### What to work on
An exact copy of the entries is needed, with every line included.

Stored items:
= = = = =

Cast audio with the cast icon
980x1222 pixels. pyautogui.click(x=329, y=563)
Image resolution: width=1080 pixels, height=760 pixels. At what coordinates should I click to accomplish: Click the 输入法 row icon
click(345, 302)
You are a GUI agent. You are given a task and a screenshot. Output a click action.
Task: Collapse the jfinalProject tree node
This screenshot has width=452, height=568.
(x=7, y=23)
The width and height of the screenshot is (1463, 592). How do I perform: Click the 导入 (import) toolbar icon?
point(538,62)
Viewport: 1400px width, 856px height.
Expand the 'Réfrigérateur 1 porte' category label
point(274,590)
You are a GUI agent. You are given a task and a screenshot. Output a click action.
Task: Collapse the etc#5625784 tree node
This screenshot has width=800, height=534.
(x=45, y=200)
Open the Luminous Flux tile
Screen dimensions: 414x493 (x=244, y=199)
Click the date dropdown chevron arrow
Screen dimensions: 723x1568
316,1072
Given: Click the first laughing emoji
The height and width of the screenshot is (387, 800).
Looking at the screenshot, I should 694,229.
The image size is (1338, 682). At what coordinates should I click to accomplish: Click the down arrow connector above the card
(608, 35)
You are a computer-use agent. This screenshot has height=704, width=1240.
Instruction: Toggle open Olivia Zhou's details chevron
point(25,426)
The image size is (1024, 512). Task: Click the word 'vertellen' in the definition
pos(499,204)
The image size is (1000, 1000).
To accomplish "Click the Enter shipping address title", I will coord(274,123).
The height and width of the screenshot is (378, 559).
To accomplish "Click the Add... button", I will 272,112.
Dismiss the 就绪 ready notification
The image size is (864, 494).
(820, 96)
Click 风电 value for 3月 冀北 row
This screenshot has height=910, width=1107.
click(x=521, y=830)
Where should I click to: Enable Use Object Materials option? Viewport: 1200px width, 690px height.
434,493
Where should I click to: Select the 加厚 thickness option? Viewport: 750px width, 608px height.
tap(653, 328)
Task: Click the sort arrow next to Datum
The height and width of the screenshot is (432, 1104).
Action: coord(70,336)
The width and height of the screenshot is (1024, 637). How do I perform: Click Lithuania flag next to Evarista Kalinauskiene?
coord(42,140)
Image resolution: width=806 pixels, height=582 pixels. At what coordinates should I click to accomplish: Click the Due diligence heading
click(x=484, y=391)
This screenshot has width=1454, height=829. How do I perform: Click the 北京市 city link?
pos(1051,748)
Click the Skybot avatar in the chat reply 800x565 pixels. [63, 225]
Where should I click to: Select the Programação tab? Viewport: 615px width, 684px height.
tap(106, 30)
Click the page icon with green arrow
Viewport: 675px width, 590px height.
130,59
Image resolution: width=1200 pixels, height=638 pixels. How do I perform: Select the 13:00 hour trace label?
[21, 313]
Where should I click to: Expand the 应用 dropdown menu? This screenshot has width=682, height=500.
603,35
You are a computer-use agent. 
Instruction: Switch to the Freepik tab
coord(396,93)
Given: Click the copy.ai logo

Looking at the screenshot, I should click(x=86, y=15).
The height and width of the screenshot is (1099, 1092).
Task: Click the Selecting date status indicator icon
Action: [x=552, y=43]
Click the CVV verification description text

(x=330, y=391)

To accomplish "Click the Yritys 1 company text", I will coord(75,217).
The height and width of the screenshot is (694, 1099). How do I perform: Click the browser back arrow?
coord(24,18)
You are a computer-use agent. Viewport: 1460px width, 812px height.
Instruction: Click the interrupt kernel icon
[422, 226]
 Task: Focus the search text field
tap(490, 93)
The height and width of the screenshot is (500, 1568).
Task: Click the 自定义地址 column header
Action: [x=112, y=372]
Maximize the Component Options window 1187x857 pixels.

= = = = =

### Task answer
Cast audio with the cast icon
980x1222 pixels. pyautogui.click(x=329, y=563)
Image resolution: width=1080 pixels, height=760 pixels. At what coordinates should I click to accomplish: Click the 输入法 row icon
click(345, 302)
You are a GUI agent. You are given a task and a screenshot. Output a click action.
Task: Collapse the jfinalProject tree node
This screenshot has width=452, height=568.
(x=7, y=23)
The width and height of the screenshot is (1463, 592). How do I perform: Click the 导入 (import) toolbar icon?
point(538,62)
Viewport: 1400px width, 856px height.
Expand the 'Réfrigérateur 1 porte' category label
point(274,590)
You are a GUI agent. You are given a task and a screenshot. Output a click action.
Task: Collapse the etc#5625784 tree node
This screenshot has width=800, height=534.
(x=45, y=200)
Open the Luminous Flux tile
Screen dimensions: 414x493 (x=244, y=199)
Click the date dropdown chevron arrow
Screen dimensions: 723x1568
316,1072
Given: Click the first laughing emoji
The height and width of the screenshot is (387, 800).
Looking at the screenshot, I should 694,229.
The image size is (1338, 682). At what coordinates should I click to accomplish: Click the down arrow connector above the card
(608, 35)
You are a computer-use agent. This screenshot has height=704, width=1240.
Instruction: Toggle open Olivia Zhou's details chevron
point(25,426)
The image size is (1024, 512). Task: Click the word 'vertellen' in the definition
pos(499,204)
The image size is (1000, 1000).
To accomplish "Click the Enter shipping address title", I will coord(274,123).
The height and width of the screenshot is (378, 559).
To accomplish "Click the Add... button", I will 272,112.
Dismiss the 就绪 ready notification
The image size is (864, 494).
(820, 96)
Click 风电 value for 3月 冀北 row
This screenshot has height=910, width=1107.
click(x=521, y=830)
Where should I click to: Enable Use Object Materials option? Viewport: 1200px width, 690px height.
434,493
Where should I click to: Select the 加厚 thickness option? Viewport: 750px width, 608px height.
tap(653, 328)
Task: Click the sort arrow next to Datum
The height and width of the screenshot is (432, 1104).
Action: coord(70,336)
The width and height of the screenshot is (1024, 637). How do I perform: Click Lithuania flag next to Evarista Kalinauskiene?
coord(42,140)
Image resolution: width=806 pixels, height=582 pixels. At what coordinates should I click to accomplish: Click the Due diligence heading
click(x=484, y=391)
This screenshot has width=1454, height=829. How do I perform: Click the 北京市 city link?
pos(1051,748)
Click the Skybot avatar in the chat reply 800x565 pixels. [63, 225]
Where should I click to: Select the Programação tab? Viewport: 615px width, 684px height.
tap(106, 30)
Click the page icon with green arrow
Viewport: 675px width, 590px height.
130,59
Image resolution: width=1200 pixels, height=638 pixels. How do I perform: Select the 13:00 hour trace label?
[21, 313]
Where should I click to: Expand the 应用 dropdown menu? This screenshot has width=682, height=500.
603,35
You are a computer-use agent. 
Instruction: Switch to the Freepik tab
coord(396,93)
Given: Click the copy.ai logo

Looking at the screenshot, I should click(x=86, y=15).
The height and width of the screenshot is (1099, 1092).
Task: Click the Selecting date status indicator icon
Action: [x=552, y=43]
Click the CVV verification description text

(x=330, y=391)

To accomplish "Click the Yritys 1 company text", I will coord(75,217).
The height and width of the screenshot is (694, 1099). How do I perform: Click the browser back arrow?
coord(24,18)
You are a computer-use agent. Viewport: 1460px width, 812px height.
Instruction: Click the interrupt kernel icon
[422, 226]
 Task: Focus the search text field
tap(490, 93)
The height and width of the screenshot is (500, 1568).
Task: Click the 自定义地址 column header
Action: [x=112, y=372]
Maximize the Component Options window 1187x857 pixels.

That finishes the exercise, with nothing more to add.